Algérie

Voyage sans visa : un accord bilatéral facilite les déplacements pour cette catégorie

Un nouvel accord entre l’Algérie et le Cameroun facilite les déplacements pour une catégorie spécifique de voyageurs. Le décret présidentiel n° 26-279, publié dans le Journal officiel et daté du 23 août 2026, officialise la ratification d’un accord bilatéral qui supprime l’obligation de visa pour les détenteurs de passeports diplomatiques et de mission des deux nations.

Cet accord, signé à Alger le 21 décembre 2024, a été paraphé par Ahmed Attaf, ministre d’État et chef de la diplomatie algérienne, ainsi que par Mbella Mbella, son homologue camerounais. L’objectif principal est de renforcer les relations amicales entre les deux pays et de simplifier les démarches administratives pour leurs représentants officiels.

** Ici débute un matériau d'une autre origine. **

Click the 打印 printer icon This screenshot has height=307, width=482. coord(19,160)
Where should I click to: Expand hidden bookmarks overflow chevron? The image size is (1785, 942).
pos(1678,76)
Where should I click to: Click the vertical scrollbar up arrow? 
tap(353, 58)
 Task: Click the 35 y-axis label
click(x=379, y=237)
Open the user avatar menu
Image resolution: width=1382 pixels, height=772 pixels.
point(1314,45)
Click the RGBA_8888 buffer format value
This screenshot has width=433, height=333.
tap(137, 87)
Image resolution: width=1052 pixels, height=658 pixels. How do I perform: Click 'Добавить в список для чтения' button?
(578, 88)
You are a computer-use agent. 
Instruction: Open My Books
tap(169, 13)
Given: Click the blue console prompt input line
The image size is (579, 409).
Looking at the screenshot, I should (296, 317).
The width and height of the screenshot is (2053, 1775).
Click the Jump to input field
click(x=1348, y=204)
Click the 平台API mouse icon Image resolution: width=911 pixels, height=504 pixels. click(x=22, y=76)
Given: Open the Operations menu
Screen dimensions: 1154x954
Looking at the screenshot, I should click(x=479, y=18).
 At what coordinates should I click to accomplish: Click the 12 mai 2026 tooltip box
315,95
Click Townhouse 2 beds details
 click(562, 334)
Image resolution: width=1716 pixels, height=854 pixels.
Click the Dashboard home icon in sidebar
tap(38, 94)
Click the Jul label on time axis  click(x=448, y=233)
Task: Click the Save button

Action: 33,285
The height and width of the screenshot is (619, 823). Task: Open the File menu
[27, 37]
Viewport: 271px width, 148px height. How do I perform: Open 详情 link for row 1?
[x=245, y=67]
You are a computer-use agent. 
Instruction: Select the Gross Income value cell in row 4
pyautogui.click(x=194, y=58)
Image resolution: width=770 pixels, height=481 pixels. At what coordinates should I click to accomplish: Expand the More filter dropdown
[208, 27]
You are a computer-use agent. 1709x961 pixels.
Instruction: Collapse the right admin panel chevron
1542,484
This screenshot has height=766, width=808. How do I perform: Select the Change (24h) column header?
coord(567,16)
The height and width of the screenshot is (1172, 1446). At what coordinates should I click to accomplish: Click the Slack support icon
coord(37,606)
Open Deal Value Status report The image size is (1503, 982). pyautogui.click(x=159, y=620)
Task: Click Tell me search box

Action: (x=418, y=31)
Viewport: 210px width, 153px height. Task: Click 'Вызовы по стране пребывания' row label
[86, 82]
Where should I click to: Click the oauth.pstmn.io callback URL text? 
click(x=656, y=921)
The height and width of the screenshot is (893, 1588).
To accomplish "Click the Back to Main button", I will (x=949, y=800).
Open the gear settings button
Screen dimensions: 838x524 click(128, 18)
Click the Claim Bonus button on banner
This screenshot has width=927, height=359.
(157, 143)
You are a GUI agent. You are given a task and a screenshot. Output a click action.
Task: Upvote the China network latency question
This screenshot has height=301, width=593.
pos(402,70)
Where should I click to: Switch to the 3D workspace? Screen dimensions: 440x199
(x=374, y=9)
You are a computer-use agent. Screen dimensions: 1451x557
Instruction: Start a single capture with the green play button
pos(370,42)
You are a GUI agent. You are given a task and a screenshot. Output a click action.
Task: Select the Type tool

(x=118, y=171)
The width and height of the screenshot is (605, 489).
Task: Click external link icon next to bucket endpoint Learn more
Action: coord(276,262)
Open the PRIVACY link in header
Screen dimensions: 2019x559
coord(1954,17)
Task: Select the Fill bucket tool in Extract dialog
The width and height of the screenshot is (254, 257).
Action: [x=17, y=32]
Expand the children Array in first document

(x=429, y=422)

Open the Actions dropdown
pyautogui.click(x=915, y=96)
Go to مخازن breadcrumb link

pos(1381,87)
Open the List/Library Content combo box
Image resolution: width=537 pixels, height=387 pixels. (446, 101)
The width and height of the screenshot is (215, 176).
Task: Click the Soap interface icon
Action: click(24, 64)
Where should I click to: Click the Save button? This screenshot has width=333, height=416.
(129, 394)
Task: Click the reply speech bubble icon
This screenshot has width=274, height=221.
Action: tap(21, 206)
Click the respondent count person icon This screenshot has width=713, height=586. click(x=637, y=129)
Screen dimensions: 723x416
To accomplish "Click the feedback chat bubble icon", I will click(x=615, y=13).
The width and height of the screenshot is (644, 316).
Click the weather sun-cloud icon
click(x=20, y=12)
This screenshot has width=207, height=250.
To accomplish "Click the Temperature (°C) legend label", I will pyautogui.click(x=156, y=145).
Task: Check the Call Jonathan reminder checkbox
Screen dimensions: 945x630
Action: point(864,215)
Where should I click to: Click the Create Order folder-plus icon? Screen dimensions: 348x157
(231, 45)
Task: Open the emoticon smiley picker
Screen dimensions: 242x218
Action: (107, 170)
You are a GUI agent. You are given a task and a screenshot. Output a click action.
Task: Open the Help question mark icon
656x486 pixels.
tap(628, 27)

Il est important de noter que cette exemption de visa ne s’applique pas au grand public. Seules les personnes munies d’un passeport diplomatique ou de mission valide peuvent entrer, séjourner, transiter ou quitter le territoire de l’autre pays sans avoir à passer par le consulat. Cette approche de réciprocité n’est pas inédite pour l’Algérie, qui a récemment conclu un accord similaire avec l’Ouzbékistan pour les mêmes catégories de passeports.

Cependant, les voyageurs doivent respecter certaines conditions pratiques : les passages doivent obligatoirement se faire par des postes frontaliers habilités au transport international de voyageurs, excluant ainsi d’autres points d’entrée.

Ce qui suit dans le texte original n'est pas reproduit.